T UESDAY was about typical. My four daughters -- not one of them married, you understand -- brought over their kids, one each, and explained to my wife how much fun she was going to have looking after them again. But Tuesday was her day to go to the casino, so guess who got to tend the four babies. My oldest daughter also brought over a bed rail that the end broke off of. She wanted me to weld it. Now, what the hell you can do in a bed that'll cause the end of a iron rail to break off is beyond me, but she can't afford another one on her burger-flipping salary, she said, so I got to fix it with four little kids hanging on my coveralls. Her boy is seven months, nicknamed Nu-Nu, a big-headed baby with a bubbling tongue always hanging out of his mouth. My second oldest, a flight attendant on some propeller airline out of Alexandria, has a little six-year-old girl named Moonbean, and that ain't no nickname. My third daughter, who is still dating, dropped off Tammynette, also six. Last to come was Freddie -- my favorite, because he looks like those old photographs of me when I was seven. He has a round head with copper bristle for hair, cut about as short as Velcro. He's got that kind of papery skin, like me, but it's splashed with a handful of freckles.

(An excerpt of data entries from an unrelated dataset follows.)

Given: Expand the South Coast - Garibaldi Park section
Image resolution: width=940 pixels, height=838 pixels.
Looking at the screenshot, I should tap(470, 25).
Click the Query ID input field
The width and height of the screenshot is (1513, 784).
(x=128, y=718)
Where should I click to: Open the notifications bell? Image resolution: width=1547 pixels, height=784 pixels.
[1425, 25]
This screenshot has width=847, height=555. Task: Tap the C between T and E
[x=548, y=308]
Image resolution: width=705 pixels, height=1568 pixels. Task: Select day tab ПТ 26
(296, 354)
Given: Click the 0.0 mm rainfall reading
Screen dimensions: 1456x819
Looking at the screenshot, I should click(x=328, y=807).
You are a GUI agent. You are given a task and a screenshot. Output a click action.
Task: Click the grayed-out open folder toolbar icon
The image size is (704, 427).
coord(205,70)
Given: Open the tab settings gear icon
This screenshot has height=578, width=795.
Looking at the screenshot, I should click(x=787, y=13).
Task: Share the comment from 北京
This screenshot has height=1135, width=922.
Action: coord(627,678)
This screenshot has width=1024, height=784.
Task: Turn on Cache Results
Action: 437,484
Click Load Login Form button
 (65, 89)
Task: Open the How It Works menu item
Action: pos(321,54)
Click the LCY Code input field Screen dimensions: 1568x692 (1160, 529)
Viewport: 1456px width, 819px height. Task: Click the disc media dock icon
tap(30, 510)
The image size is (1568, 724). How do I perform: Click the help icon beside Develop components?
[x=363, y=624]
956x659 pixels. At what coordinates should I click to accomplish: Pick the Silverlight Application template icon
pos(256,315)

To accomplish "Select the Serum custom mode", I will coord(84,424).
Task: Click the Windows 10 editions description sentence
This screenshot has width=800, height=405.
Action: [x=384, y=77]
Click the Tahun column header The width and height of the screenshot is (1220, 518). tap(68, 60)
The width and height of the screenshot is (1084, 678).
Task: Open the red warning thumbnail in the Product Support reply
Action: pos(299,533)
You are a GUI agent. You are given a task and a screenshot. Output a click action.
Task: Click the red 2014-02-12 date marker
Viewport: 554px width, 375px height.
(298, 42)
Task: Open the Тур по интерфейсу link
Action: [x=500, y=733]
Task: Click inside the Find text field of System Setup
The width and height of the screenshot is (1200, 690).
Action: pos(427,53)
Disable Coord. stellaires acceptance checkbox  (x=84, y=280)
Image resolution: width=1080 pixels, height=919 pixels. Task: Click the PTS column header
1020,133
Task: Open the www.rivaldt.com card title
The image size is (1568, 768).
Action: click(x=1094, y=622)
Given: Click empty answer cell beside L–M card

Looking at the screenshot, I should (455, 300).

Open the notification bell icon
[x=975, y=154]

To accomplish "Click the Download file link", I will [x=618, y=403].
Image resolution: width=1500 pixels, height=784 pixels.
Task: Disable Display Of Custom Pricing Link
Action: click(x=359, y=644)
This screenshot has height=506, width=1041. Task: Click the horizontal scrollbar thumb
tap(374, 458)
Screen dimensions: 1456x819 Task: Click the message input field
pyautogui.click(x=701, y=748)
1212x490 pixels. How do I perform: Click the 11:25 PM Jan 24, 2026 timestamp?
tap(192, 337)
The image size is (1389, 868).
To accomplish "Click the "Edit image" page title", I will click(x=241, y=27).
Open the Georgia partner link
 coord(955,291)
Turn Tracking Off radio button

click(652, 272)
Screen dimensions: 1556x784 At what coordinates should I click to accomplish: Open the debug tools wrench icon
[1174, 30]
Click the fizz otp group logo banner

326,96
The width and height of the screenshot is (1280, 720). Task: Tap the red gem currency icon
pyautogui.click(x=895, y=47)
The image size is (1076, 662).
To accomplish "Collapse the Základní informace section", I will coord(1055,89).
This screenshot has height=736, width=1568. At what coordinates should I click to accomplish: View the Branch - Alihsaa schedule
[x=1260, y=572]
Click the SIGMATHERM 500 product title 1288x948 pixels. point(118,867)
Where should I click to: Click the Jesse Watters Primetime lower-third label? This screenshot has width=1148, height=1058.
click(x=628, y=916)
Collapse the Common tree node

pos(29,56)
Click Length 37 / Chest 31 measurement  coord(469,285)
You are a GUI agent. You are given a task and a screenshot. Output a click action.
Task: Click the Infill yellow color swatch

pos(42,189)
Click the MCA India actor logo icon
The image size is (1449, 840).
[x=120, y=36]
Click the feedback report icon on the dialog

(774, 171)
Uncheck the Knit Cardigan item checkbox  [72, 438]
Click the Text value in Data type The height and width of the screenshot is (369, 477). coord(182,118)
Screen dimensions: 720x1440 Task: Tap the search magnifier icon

When everybody was on deck, I put the three oldest in front of the TV and rocked Nu-Nu to sleep before dropping him in the port-a-crib. Then I dragged the bed rail and the three awake kids out through the trees, back to my tin workshop. I tried to get something done, but Tammynette got the big grinder turned on and jammed a file against the stone just to laugh at the sparks. I got the thing unplugged and then started to work, but when I was setting the bed rail in the vise and clamping on the ground wire from the welding machine, I leaned against the iron and Moonbean picked the electric rod holder off the cracker box and struck a blue arc on the zipper of my coveralls, low. I jumped back like I was hit with religion and tore those coveralls off and shook the sparks out of my drawers. Moonbean opened her goat eyes wide and sang, "Whoo. Grendaddy can bust a move." I decided I better hold off trying to weld with little kids around.
I herded them into the yard to play, but even though I got three acres, there ain't much for them to do at my place, so I sat down and watched Freddie climb on a Oldsmobile engine I got hanging from a willow oak on a long chain. Tammynette and Moonbean pushed him like he was on a swing, and I yelled at them to stop, but they wouldn't listen. It was a sad sight, I guess. I shouldn't have had that greasy old engine hanging from a Kmart chain in my side yard. I knew better. Even in this central-Louisiana town of Gumwood, which is just like any other red-dirt place in the South, trash in the yard is trash in the yard. I make decent money as a now-and-then welder.